Jean-Luc Godard said that ‘cinema spoke to the masses, and the masses love myth’, and just as he saw the roots of myth-communication in cinema came from theatre so it is that Carne explores the connection of the myth of ‘ideal’ love in the world of the arts and the actor, where the masses as represented by the ‘children of the gods’, are part of the narrative. Garance regrets losing the easy laughter of the ‘children’ in the cheap seats, an echo of the only truly happy time in her life, her childhood before her mother’s death, as in her adult life she is neither happy nor unhappy and so lives in a state of perpetual suspension. The tension in the piece is in the struggle between the dream world of ‘ideal’ love and the rough world of the actual experience of love, the dreamer versus the pragmatist. Baptiste is a dreamer who yields to the pragmatic in settling with a lovely wife and child, while Garance is a pragmatist who finally embraced the dream love she thought impossible, only to find it unsustainable. Lemaitre, the ultimate self-serving pragmatist, mocks the Count’s idea of love equating to possession, his impossible fantasy of owning the beautiful statue, a farcical and fleshless love that leaves real emotion unused, ‘the dead matter of love rotting in the brain of the unloved’ would be the fate of those who follow his path. Lemaitre finally realises what it will take to play Othello convincingly by being jealous of the depth of emotion Baptiste stirred up in Garance, his cynicism dented and his personal philosophy revealed as shallow and vain.

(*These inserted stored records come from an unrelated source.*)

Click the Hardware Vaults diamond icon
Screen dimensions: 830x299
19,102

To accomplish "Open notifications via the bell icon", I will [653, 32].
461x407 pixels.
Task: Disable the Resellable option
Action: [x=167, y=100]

Only Larcenaire remains true to his nature, ‘a thief by need, a murderer by calling’, content to keep his date with Mme Guillotine.

Prevert and Carné make great play with many actor in-jokes, ‘no wonder they only bury them at night’ exclaims Larcenaire, but at the centre of the film is the question ‘who is an actor’? Shakespeare wrote ‘All the world’s a stage, and all the men and women merely players, they have their exits and their entrances’, Larcenaire also says ’actors are not people, they are everyman, and no man’, so Prevert is allowing the audience to project on to the actor’s what they need to see, just as the men each see in Garance what they need to see. At times it’s impossible to distinguish ‘real’ from ‘fake’ on stage, as during the brawl at the Funambles the ‘children’ think they are witnessing a performance fight, but it’s for real. Lemaitre deconstructs his cheap play by breaking the 4th wall and blurring the lines between character and actor, the audience not sure what is ‘written’ and what is not. All the while Carné is theatrically presenting a cinematic approximation of theatre life, so nothing is real. Except love.

Les Enfants Du Paradis remains an immortal ode to the power and purity of an ideal romantic love, however illusory or impossible it may be to obtain, to ache for it, to strive for it is a worthy pursuit in the eternal human dance of the search for meaning.